Equatorial Alagoas e empresa de energia solar são condenadas e devem pagar indenização por prejuízos provocados à cliente

Por Redação 09/06/2026 10h10
Por Redação 09/06/2026 10h10
Equatorial Alagoas e empresa de energia solar são condenadas e devem pagar indenização por prejuízos provocados à cliente
Equatorial Alagoas - Foto: Assessoria

A Equatorial Alagoas e uma empresa de energia solar foram condenadas e devem indenizar uma cliente que contratou um sistema de energia fotovoltaica para três unidades consumidoras (duas em Maceió e uma em Major Izidoro) e não teve a economia prometida nas contas. 

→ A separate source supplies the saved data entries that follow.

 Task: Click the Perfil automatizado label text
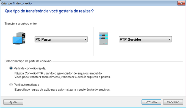26,85
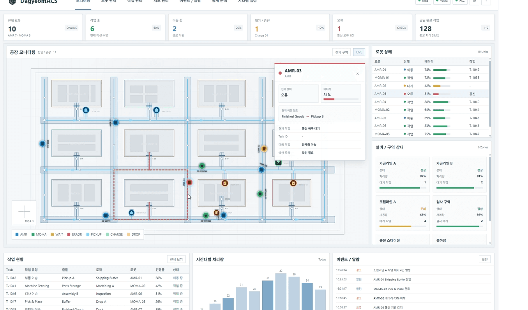Toggle the CHARGE legend filter
Viewport: 528px width, 310px height.
coord(114,235)
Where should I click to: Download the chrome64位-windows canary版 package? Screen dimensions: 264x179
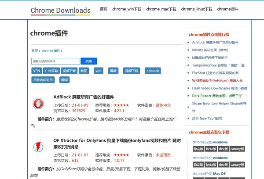(x=238, y=164)
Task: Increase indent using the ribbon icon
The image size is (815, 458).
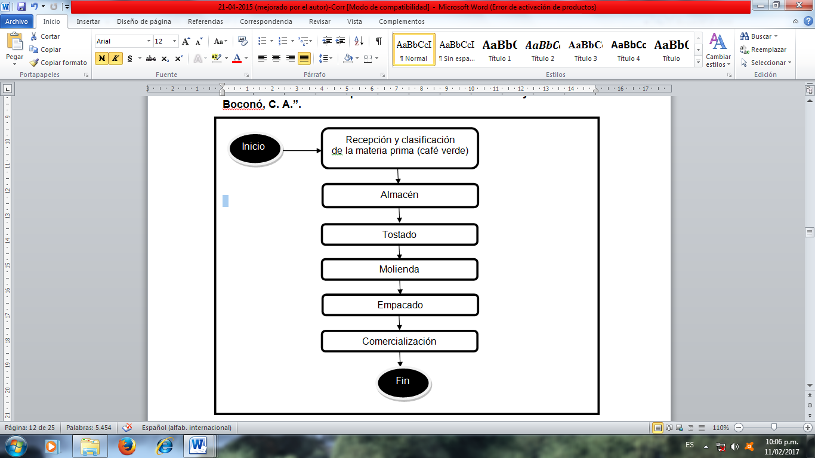Action: (x=341, y=41)
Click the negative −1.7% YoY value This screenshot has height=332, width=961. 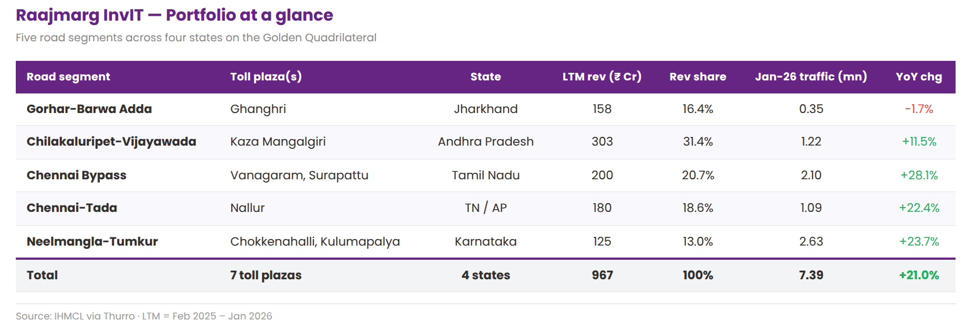tap(919, 109)
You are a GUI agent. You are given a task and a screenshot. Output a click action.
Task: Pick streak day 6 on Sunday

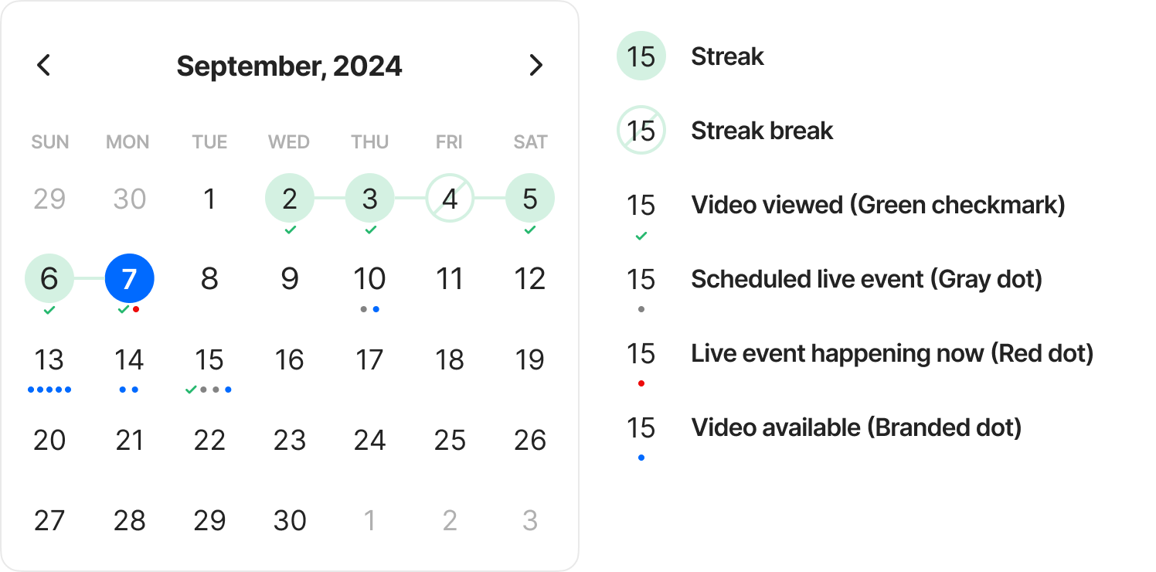[x=49, y=279]
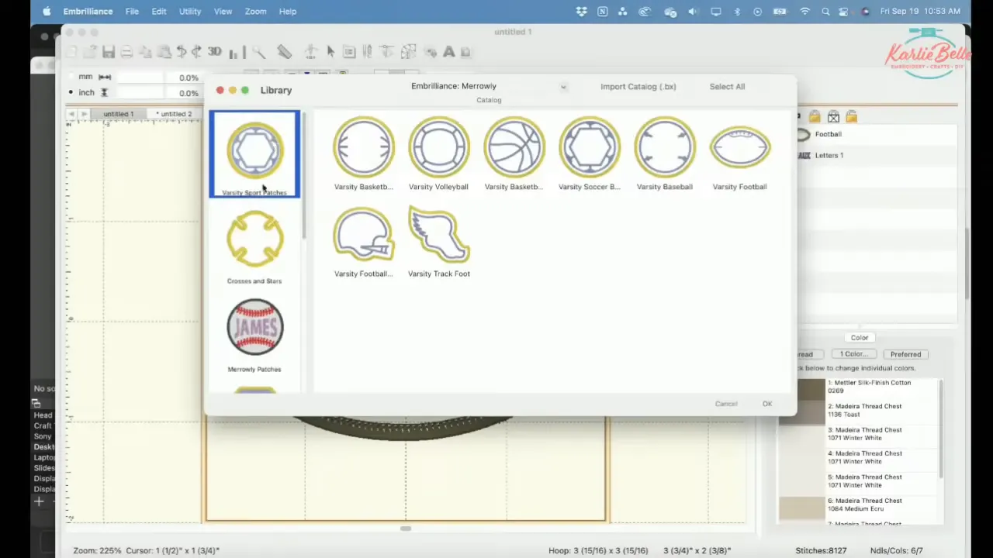This screenshot has width=993, height=558.
Task: Confirm the Library dialog with OK
Action: (766, 404)
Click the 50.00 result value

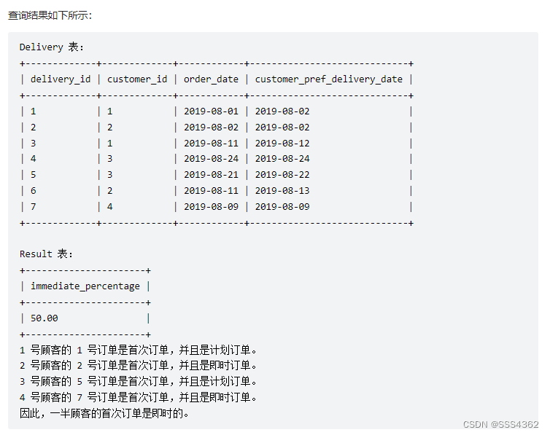click(44, 318)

As empresas devem pagar indenização de R$ 5 mil para a cliente por danos morais. Além disso, também foi estabelecida a devolução dos valores pagos em excesso nas contas de energia de novembro de 2023 a março de 2024.

De acordo com o Tribunal de Justiça de Alagoas (TJAL), a consumidora adquiriu o sistema de geração com a empresa de energia solar condenada pelo valor de R$ 28.700 em julho de 2023. A ativação aconteceu em novembro do mesmo ano.

"Um relatório técnico produzido pela própria Equatorial e constante nos autos do processo apontou a existência de defeito em um ramal de ligação, problema que teria impedido a injeção adequada da energia gerada pelo sistema na rede elétrica", apontou o TJAL.

O juiz José Cícero Alves da Silva, titular da 4ª Vara Cível da Capital explicou como as duas empresas foram responsáveis pelo prejuízo da cliente. 

“Ambas as condutas concorreram de forma indissociável para a produção do dano experimentado pela consumidora: a integradora vendeu e instalou o sistema de microgeração sem aferir adequadamente a integridade da rede, e a concessionária manteve ramal de ligação avariado que impedia a injeção de energia e a compensação tributária”, disse o magistrado.

Ele também destacou a falta de ação das rés na resolução do problema, afirmando que a vítima demonstrou ter realizado "inúmeras tentativas infrutíferas de solução administrativa do conflito, deslocando-se por aproximadamente quinze vezes ao estabelecimento" da empresa de energia solar, além de ter feito sucessivas reclamações nos canais de atendimento da Equatorial Alagoas. 

Os contatos com as rés foram encerrados burocraticamente "sem que fosse prestado o devido suporte técnico presencial ou realizada a vistoria técnica necessária no ramal de atendimento”, segundo o magistrado.